I think part of the problem is the definition of terms. I have always thought of melancholy as a voluntary state, not something imposed by external events. The quintessential melancholic experience for me is to go for a solitary walk in a lonely park, on a cloudy or rainy day, and to revel in the thoughts that spring from that environment. Real sadness, the kind that knocks you down and makes it difficult to think straight, is not something I can easily wish on someone. I make this distinction because I think melancholy, or the ability to contemplate the world at a remove from its surface appearances, is something that comes more naturally to introverts, and it’s a quality I highly value. Sadness on the other hand, or even depression, afflicts everyone equally, and is not conducive to creativity in the same way.
This leads me to the second article I mentioned earlier, a review of a book called Shyness: How Normal Behaviour Became a Sickness by Christopher Lane. As the title might suggest, the premise of the book is that while shyness was formerly socially acceptable (a claim I might take issue with), it is more and more being treated as a mental health issue that requires medication.

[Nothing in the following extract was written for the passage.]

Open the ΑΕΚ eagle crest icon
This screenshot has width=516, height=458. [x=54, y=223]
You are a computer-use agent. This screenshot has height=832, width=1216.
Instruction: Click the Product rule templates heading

This is an interesting argument, but my sympathy for it is tempered by my disappointment in the author’s seeming lack of awareness about the difference between shyness and introversion. In the material quoted from his book, he conflates the two, weakening his assertion that changes to the DSM (Diagnostic and Statistical Manual of Mental Disorders) have resulted in:
…the introverted individual [being] morphed into the mildly psychotic person whose symptoms included being aloof, being dull, and simply “being alone”… Apparently, social phobia—shyness— …has become a pandemic.
I am sympathetic to the author up to this last sentence; if being introverted is equated with being mentally ill, then I will take issue as well. But, if you believe, as I do, that introversion does not equal shyness, then the logic of his argument unravels. I can also agree that just because someone is shy doesn’t mean that those aspects of their behaviour should be overstated either. But I see introversion and shyness as being two completely different sets of characteristics. I have known very extroverted people who nonetheless could be considered to have mild social phobia, and I have known introverts who are exceedingly comfortable with being around others (although they usually prefer solitude).

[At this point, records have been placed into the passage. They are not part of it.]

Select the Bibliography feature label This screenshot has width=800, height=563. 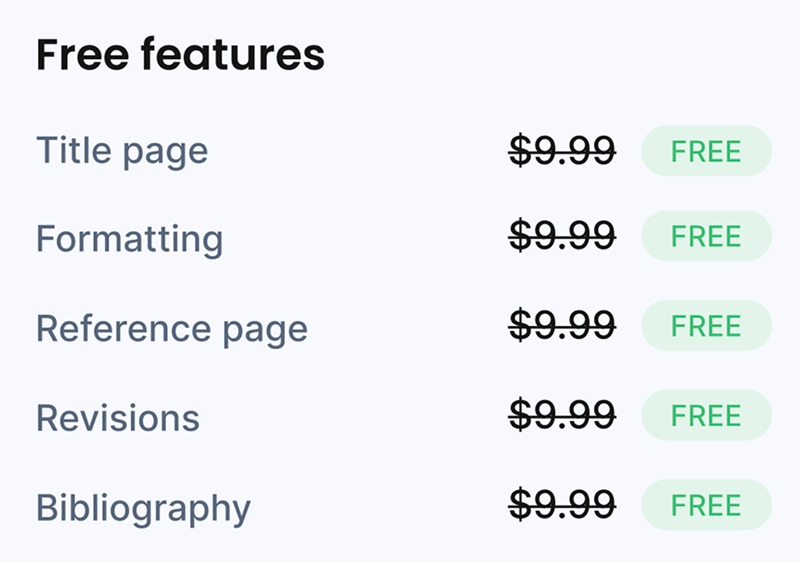(143, 507)
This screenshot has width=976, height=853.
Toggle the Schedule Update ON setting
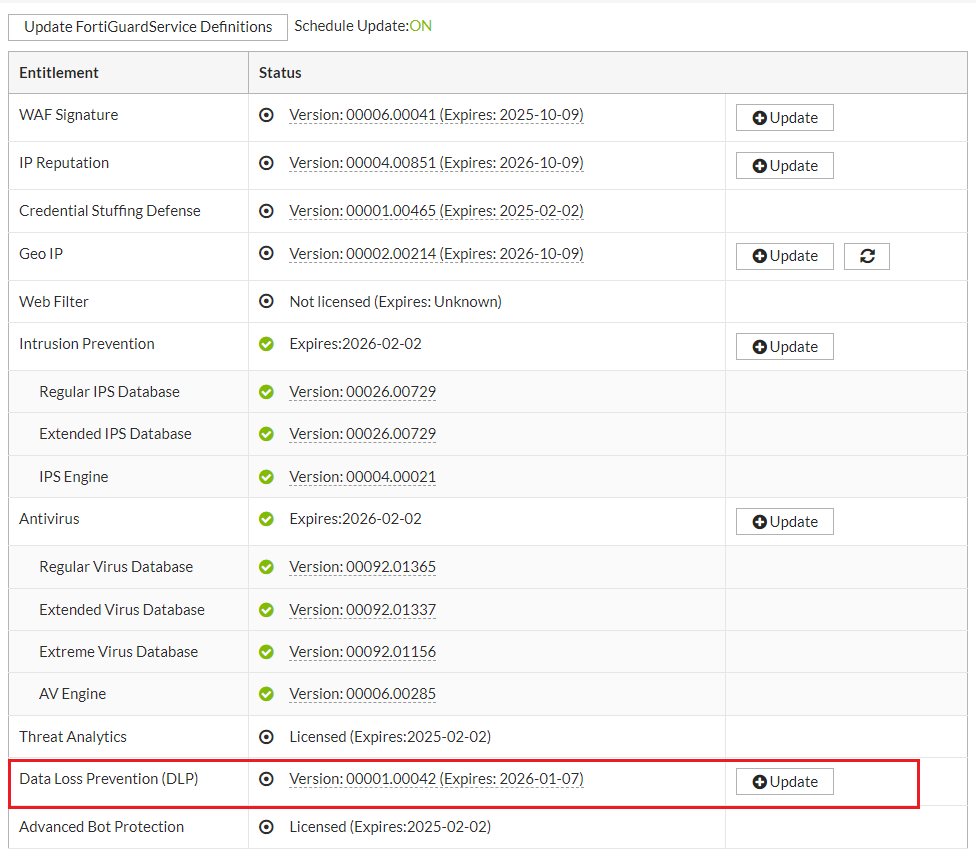coord(420,25)
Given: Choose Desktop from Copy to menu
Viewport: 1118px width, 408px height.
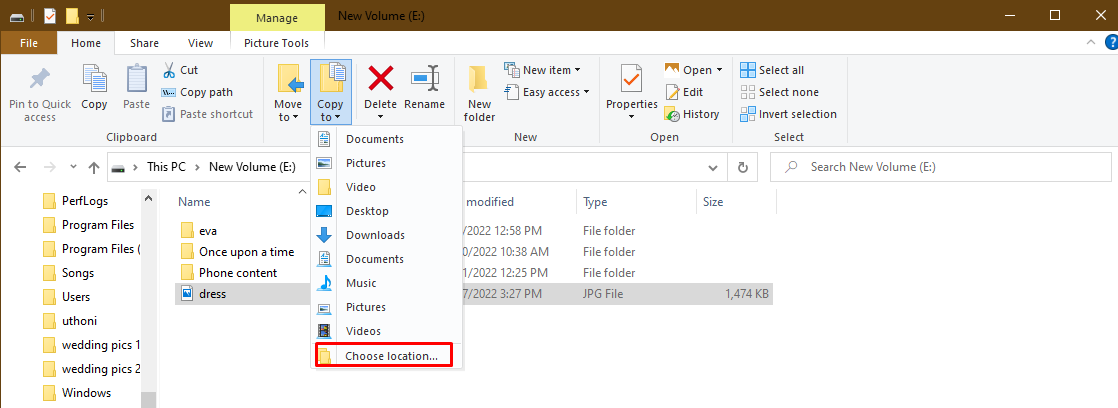Looking at the screenshot, I should click(367, 211).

While this might seem like a semantic quarrel, I think the broader implications of it are important. People who are truly suffering anxiety and who are not able to interact with others should not have their concerns diminished. Conversely, assumptions should not be made about a person’s mental well-being simply because of their external behaviour. As I mentioned in an earlier post, there is a big gap between preferring solitude and feeling unable to overcome it, and that difference is often known only to the individual experiencing it.

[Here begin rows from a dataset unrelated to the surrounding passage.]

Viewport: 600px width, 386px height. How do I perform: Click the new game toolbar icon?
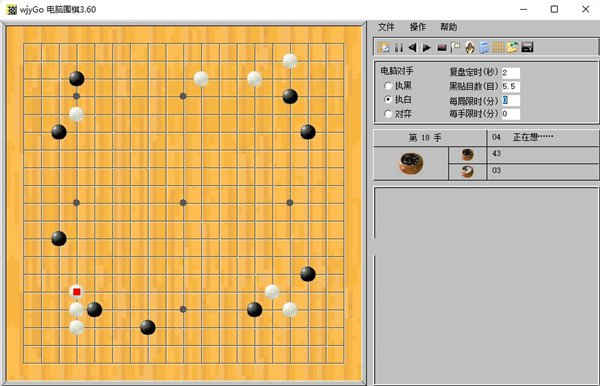[x=384, y=47]
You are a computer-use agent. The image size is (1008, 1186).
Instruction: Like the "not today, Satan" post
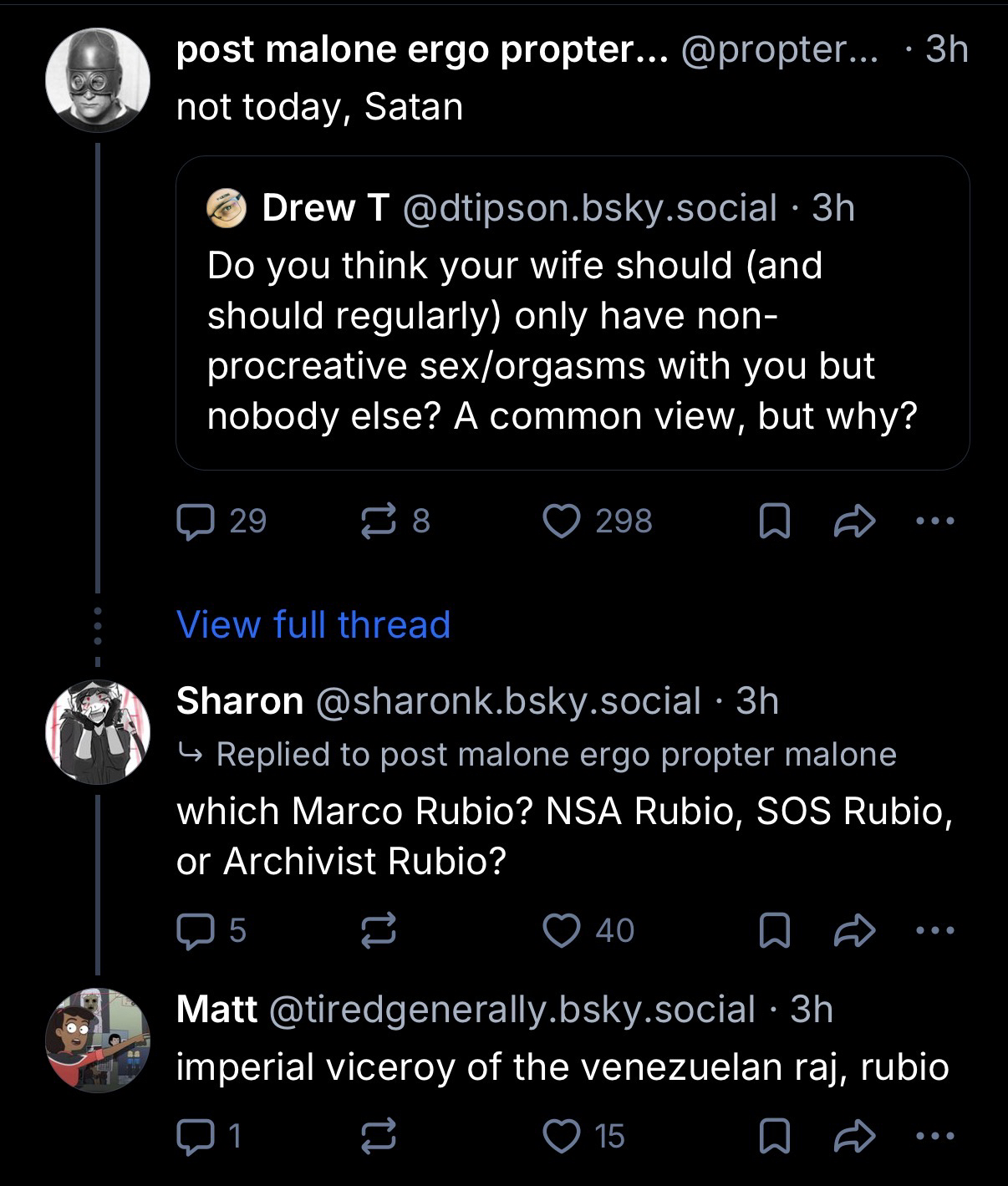click(561, 522)
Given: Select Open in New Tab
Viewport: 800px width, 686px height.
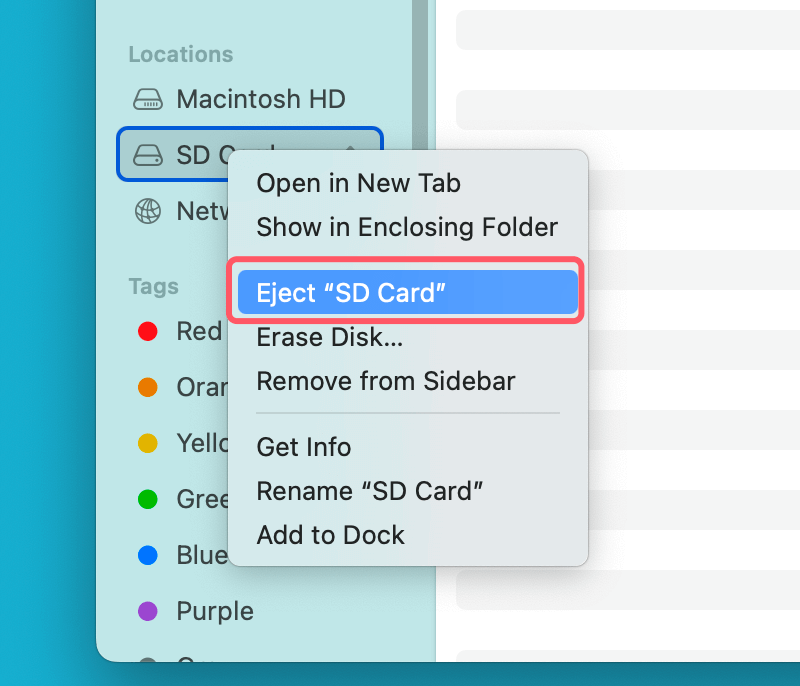Looking at the screenshot, I should click(358, 183).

While these two articles address different topics, they both come to a similar conclusion: that we shouldn’t try to eradicate normal emotions like sadness and shyness in the name of mental health. While I admire the sentiment behind this idea, and agree with it to a certain extent, neither author is able to make a solid case for it because of what I see as the inconsistencies in their arguments: sadness is not the same thing as melancholy, and shyness is not the same thing as introversion. People who are suffering from depression or severe social anxiety do not need to hear that it is really our society that is to blame, that their problems, quite likely biochemical in nature, are all in their heads. Of course it is possible to go too far, and to try to medicate away any kind of discomfort, but I would argue that the benefits of our current knowledge of psychopharmaceuticals outweigh the potential for their abuse.